Par un mémoire en défense enregistré le 16 décembre 2025, le service départemental d’incendie et de secours (SDIS) de la Charente-Maritime, représenté par Me Poput, conclut au non-lieu à statuer, dès lors que l’arrêté du 25 novembre 2025 a été retiré. A titre subsidiaire, il conclut à l’irrecevabilité de la requête, au rejet de la requête en l’absence d’urgence et de doute sérieux sur la légalité de la mesure de changement d’affectation, et à ce que soit mis à la charge de M. A… la somme de 2 000 euros sur le fondement de l’article L. 761-1 du code de justice administrative.
Par un nouveau mémoire enregistré le 3 décembre 2025 M. A… représenté par Me Ledeux tend aux mêmes fins que sa requête par les mêmes moyens.
Il ajoute qu’il ne peut y avoir de non-lieu à statuer à l’encontre de l’arrêté du 1er décembre 2025 qui est toujours en vigueur ; sa requête est recevable en ce que la mesure de mutation ne peut pas être considérée comme une simple mesure d’organisation du service, qu’elle fait grief et peut ainsi faire l’objet d’un recours contentieux.
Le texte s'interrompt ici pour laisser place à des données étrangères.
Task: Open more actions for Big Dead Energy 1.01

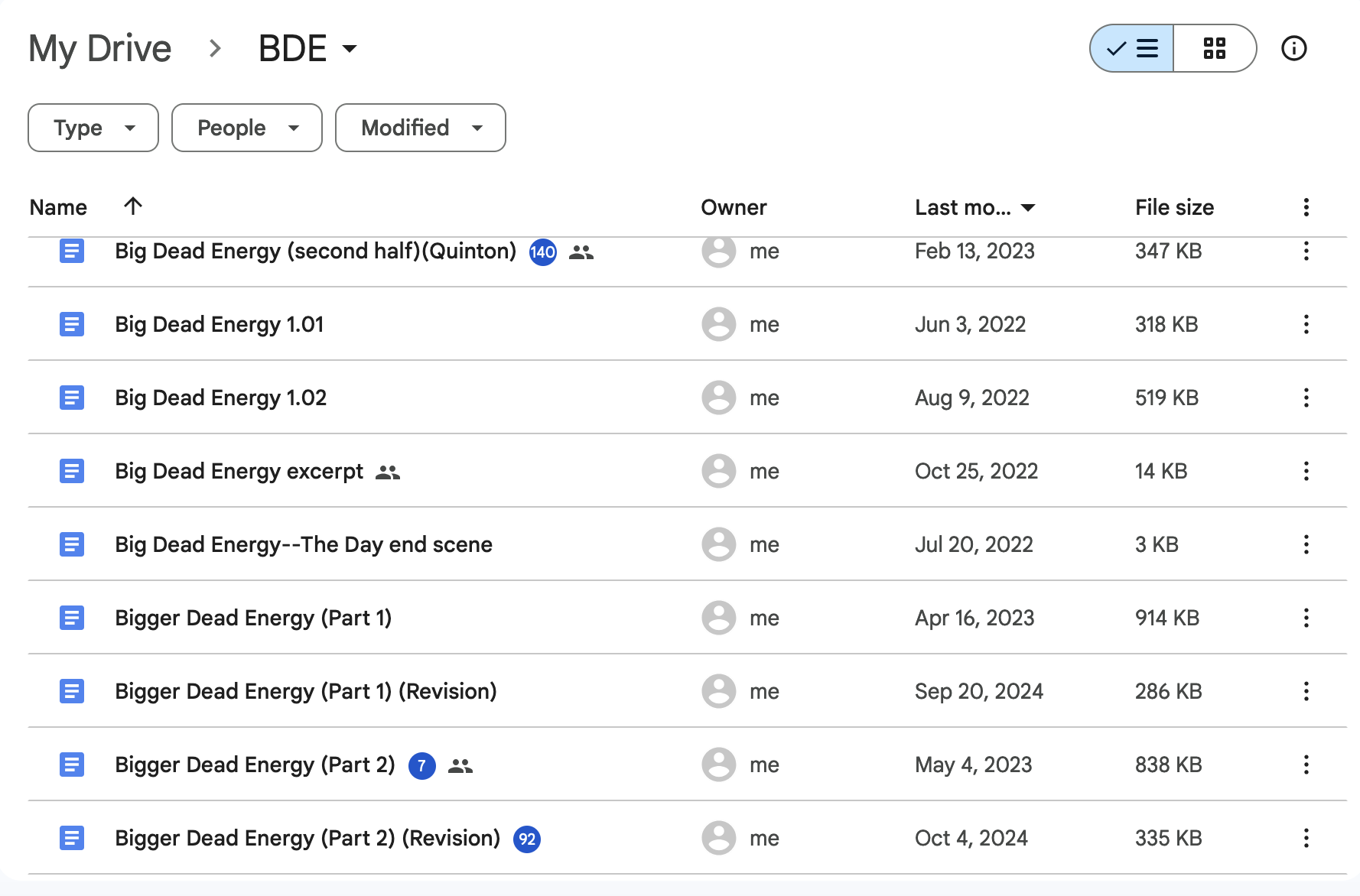Action: (1306, 325)
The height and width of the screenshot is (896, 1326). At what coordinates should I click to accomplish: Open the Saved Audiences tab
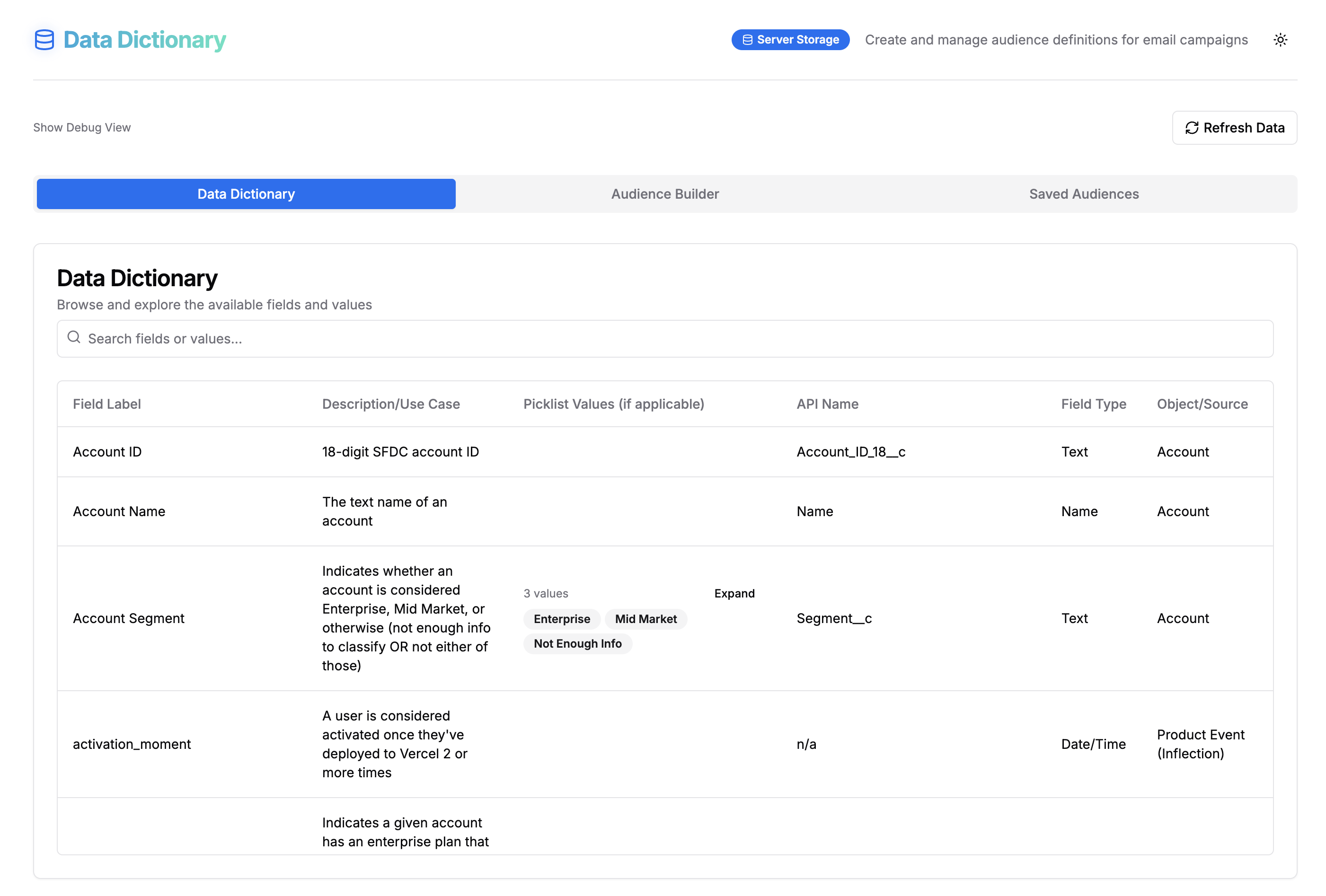(x=1084, y=194)
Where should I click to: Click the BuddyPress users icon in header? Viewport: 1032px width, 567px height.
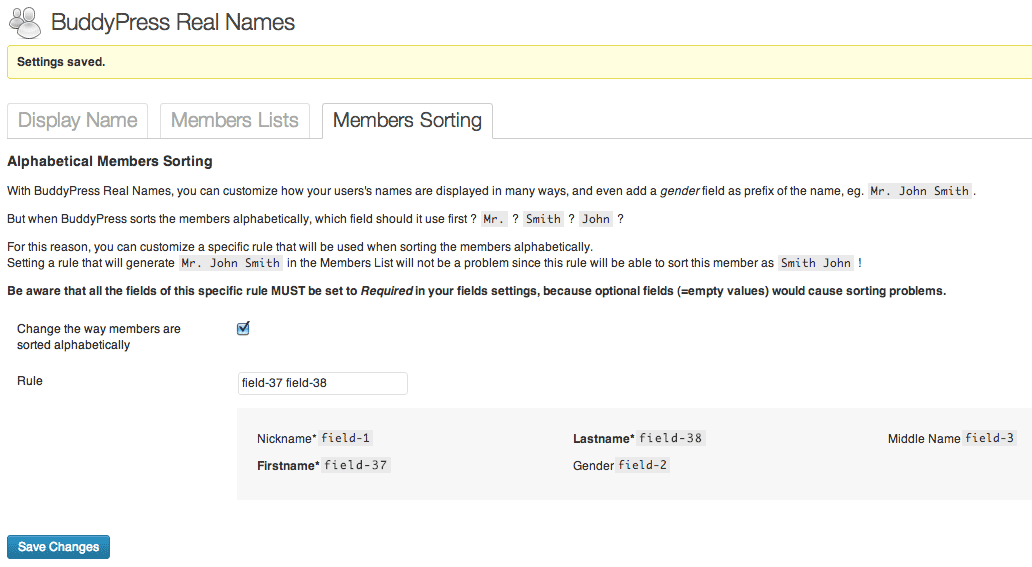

Par un nouveau mémoire en défense enregistré le 22 décembre 2025, le service départemental d’incendie et de secours (SDIS) de la Charente-Maritime, représenté par Me Poput tend aux mêmes fins par les mêmes moyens
II – Par une requête enregistrée le 3 décembre 2025 sous le n° 2503893 et des pièces complémentaires reçues le 8 décembre 2025, M. B… A…, représenté par Me Ledeux, demande au juge des référés :
1°) d’ordonner, sur le fondement des dispositions de l’article L. 521-1 du code de justice administrative, la suspension de l’exécution de l’arrêté du 1er décembre 2025 par lequel le président du conseil d’administration du service départemental d’incendie et de secours (SDIS) de la Charente-Maritime a retiré l’arrêté du 25 novembre 2025 et a prononcé son affectation au centre d’incendie et de secours de Saint-Jean-d’Angély à compter du 5 décembre 2025 ;
2°) d’enjoindre, à titre principal, au président du conseil d’administration du SDIS de la Charente-Maritime de le réaffecter au centre d’incendie et de secours de Saintes dans un délai de sept jours à compter de l’ordonnance à intervenir, sous astreinte de 200 euros par jour de retard ;
3°) d’enjoindre, à titre subsidiaire, au président du conseil d’administration du SDIS de la Charente-Maritime de procéder au réexamen de sa situation dans le même délai, sous astreinte de 200 euros par jour de retard ;
4°) de mettre à la charge du SDIS de la Charente-Maritime la somme de 2 000 euros sur le fondement des dispositions de l’article L. 761-1 du code de justice administrative.
Il soutient que :
- la condition d’urgence est satisfaite dès lors que la prise d’effet du changement d’affectation est fixée au 5 décembre 2025 alors que l’arrêté est en date du 1er décembre 2025, lui laissant seulement quelques jours pour organiser sa nouvelle affectation, que cette décision constitue une mesure punitive dans un contexte de harcèlement moral et doit être regardée comme une sanction déguisée, que cette décision porte atteinte à sa réputation professionnelle et qu’elle a des conséquences sur ses conditions de vie puisqu’elle a pour effet d’allonger le temps de trajet entre son domicile et son lieu d’affectation, impliquant un trajet de 33 ou 43 minutes contre 10 actuellement après des gardes pouvant être éprouvantes ;
- il existe un doute sérieux quant à la légalité de la décision en litige qui est insuffisamment motivée, est entachée d’un vice de procédure dès lors qu’elle n’a pas été précédée d’une procédure contradictoire préalable et est entachée de détournement de procédure en ce qu’elle constitue une sanction déguisée, qui repose sur des faits matériellement erronés, à savoir des difficultés relationnelles inexistantes, un comportement inapproprié vis à vis du personnel féminin non établi, et qui intervient dans un contexte de harcèlement moral qu’il dénonce, pour avoir voulu faire appliquer la loi sur le régime des gardes, marqué par la sanction déguisée dont il fait l’objet, par un traitement anormalement long de ses demandes, par un placement sur les engins de secours les plus pénibles pendant les gardes, et par un doublement de ses tours de garde ce qui constitue un comportement discriminatoire,
Vu :
- la requête enregistrée le 28 novembre 2025 sous le n° 2503812 par laquelle M. A… demande l’annulation de l’arrêté du 25 novembre 2025 ;
- la requête enregistrée le 3 décembre 2025 sous le n° 2503892 par laquelle M. A… demande l’annulation de l’arrêté du 1er décembre 2025 ;
- les autres pièces du dossier.
Vu le code de justice administrative.
Le président du tribunal a désigné M. Cristille pour statuer sur les demandes de référé.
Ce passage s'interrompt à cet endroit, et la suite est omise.